土地起因の問題とコスト

 土地の提供に関連するプレーヤーが、地主や地方自治体などである。地主はメガソーラー事業者に土地を賃貸、または売却する。地方自治体は、土地の斡旋や、メガソーラー事業に必要な許認可に関わる。

 メガソーラー事業者にとっては、できるだけメガソーラーを建設しやすく、かつ、電力網に系統連系しやすい土地を、できるだけ低コストで確保することが理想である。

 例えば、工業地帯の遊休地に建設する場合と、山林や田畑の耕作放棄地に建設する場合では、同じ空いている土地でも大きな違いがある。森林法や農地法、環境影響評価法、土壌汚染対策法などの対象となっている土地にメガソーラーを建設するには、それぞれの法に沿いながら建設することになる。まして、山林の伐採や開墾が必要な場合には、環境アセスメントや都道府県など地方自治体の認可が要る。農地や山林ほどではないまでも、工業地帯の場合でも、クリアすべき土地起因の問題を解決しなければならない。
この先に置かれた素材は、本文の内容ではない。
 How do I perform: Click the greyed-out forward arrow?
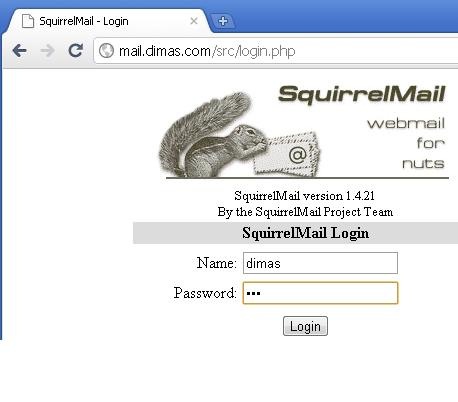47,51
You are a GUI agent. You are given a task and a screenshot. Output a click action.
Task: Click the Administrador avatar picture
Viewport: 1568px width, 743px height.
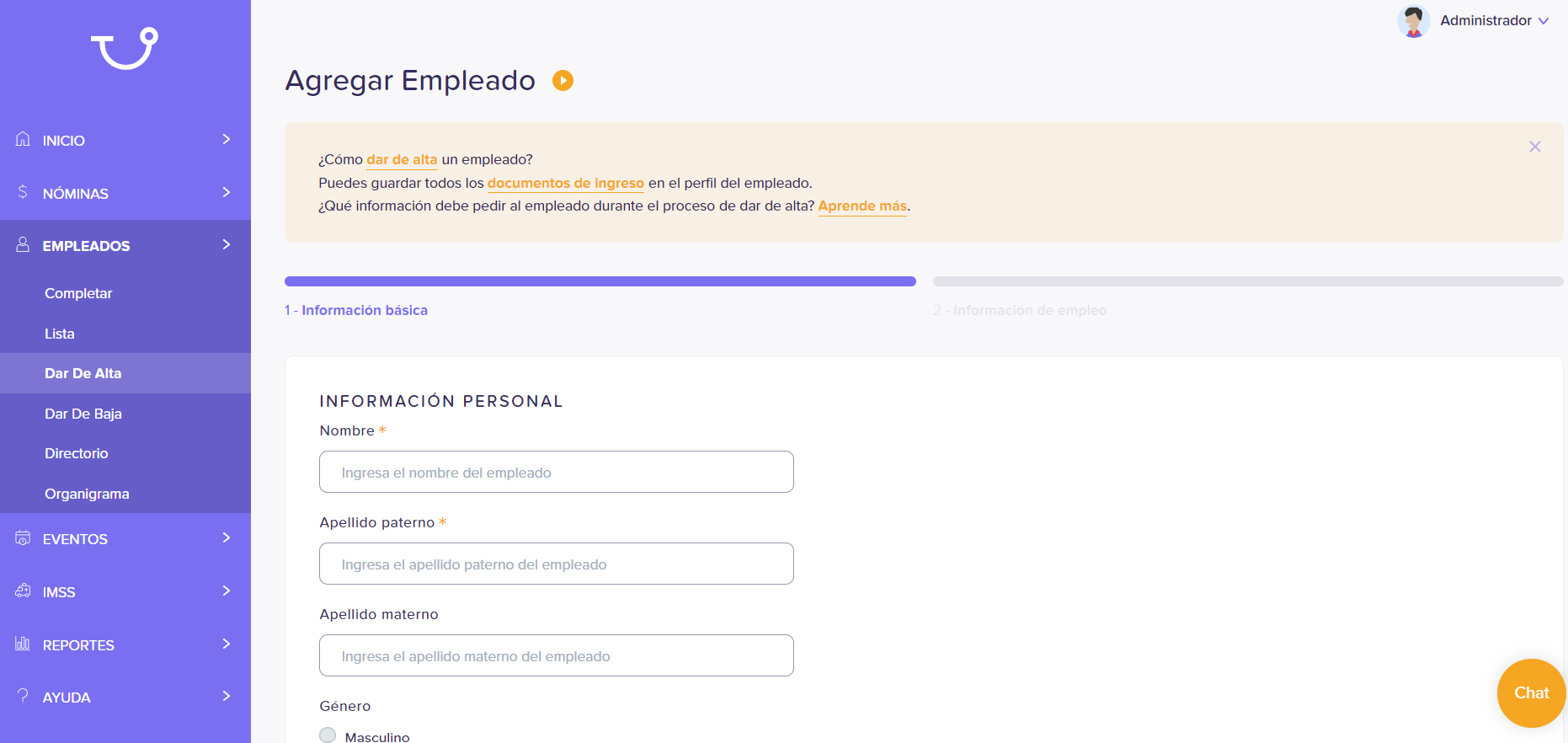(1413, 21)
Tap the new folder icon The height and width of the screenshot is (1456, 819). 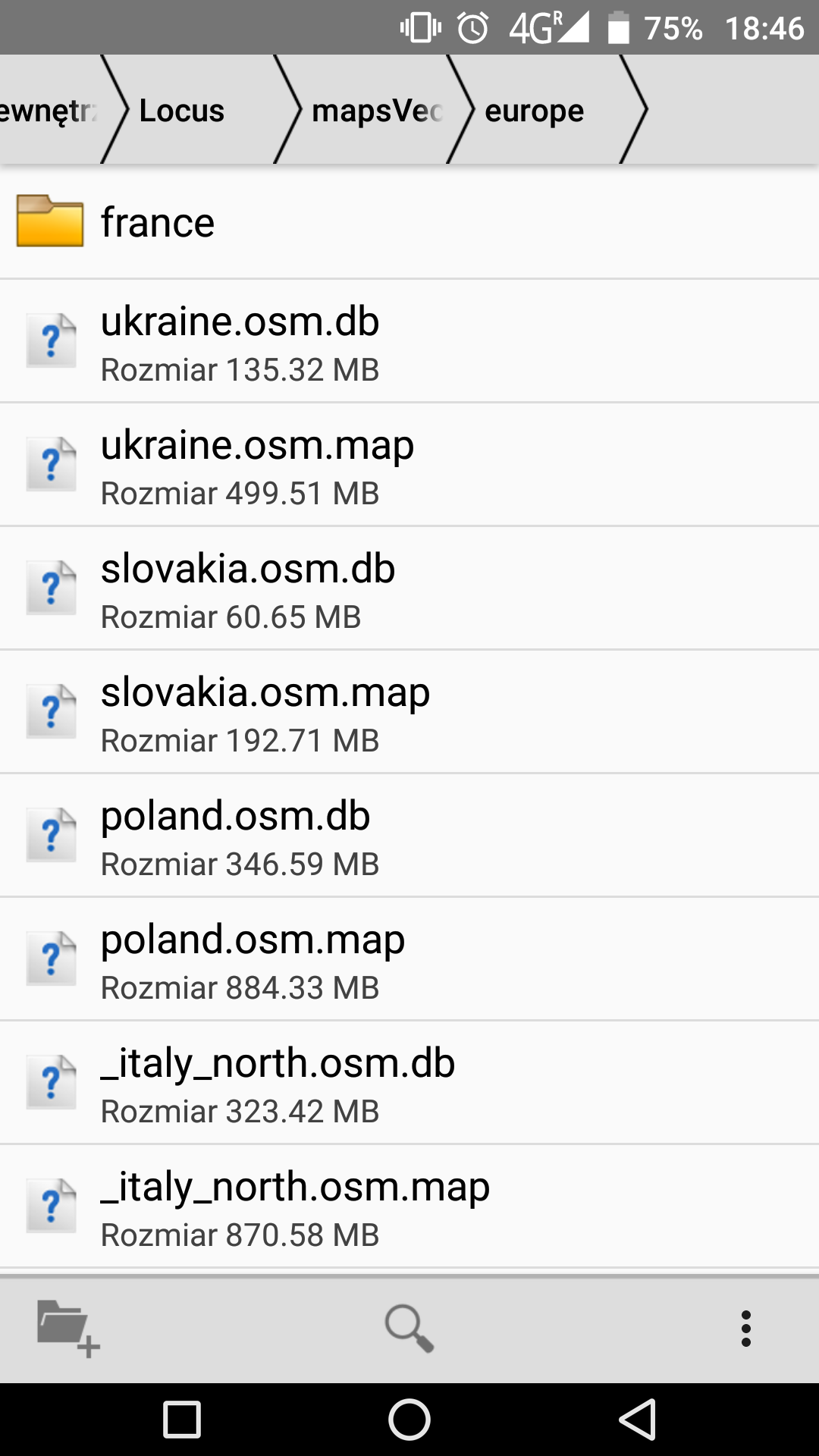point(67,1328)
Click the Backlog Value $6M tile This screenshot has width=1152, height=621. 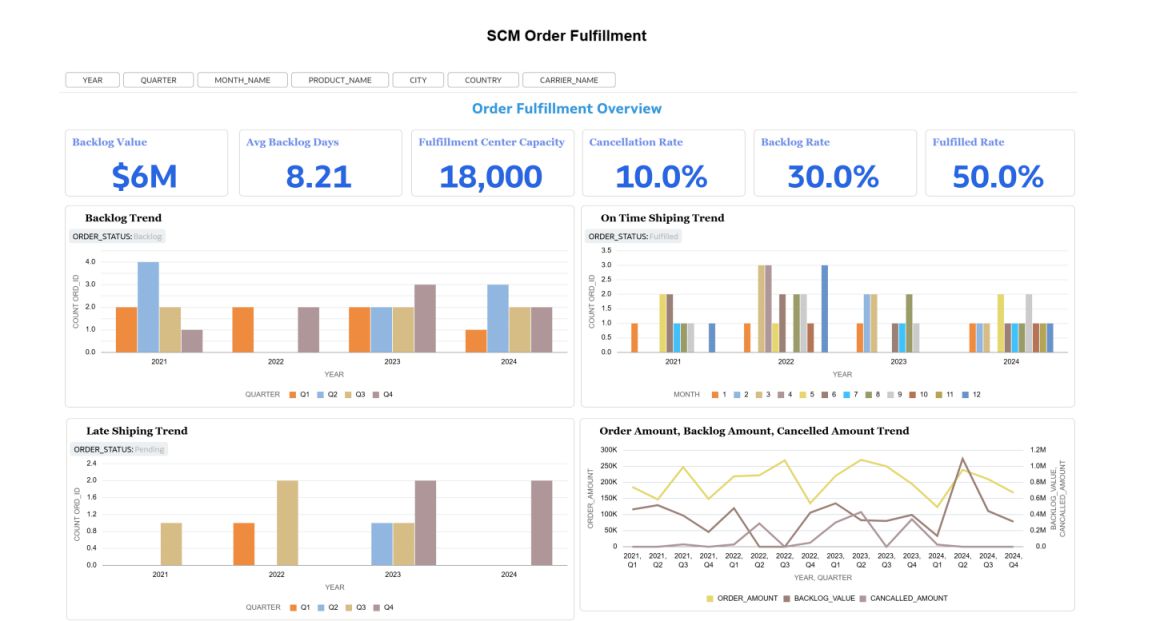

 また、コスト面では、森林を伐採すれば伐採費や木を処理する費用がかかる。電力網への系統連系にかかる費用も無視できない。メガソーラーが系統連系することが多いのは、6万6000Vの高電圧が流れる送電網であり、ここに接続するための距離が長くなれば、鉄塔1塔当たり約5000万円、送電線の敷設1km当たり約1億円、高圧変圧器1台当たり10億円などとされる費用が重くのしかかってくる。これらの課題を解消できている場合でも、さらに、地質や植生によって、太陽光パネルを設置するための地盤の工事に制約が生じてコストが増えることがある。

建設時のリスクを減らす試み

図2●メガソーラーに詳しい金融機関、コンサルタントなどが介在し、利害の相違を埋めて建設プロジェクトの組成を支える(日経BP クリーンテック研究所が作成)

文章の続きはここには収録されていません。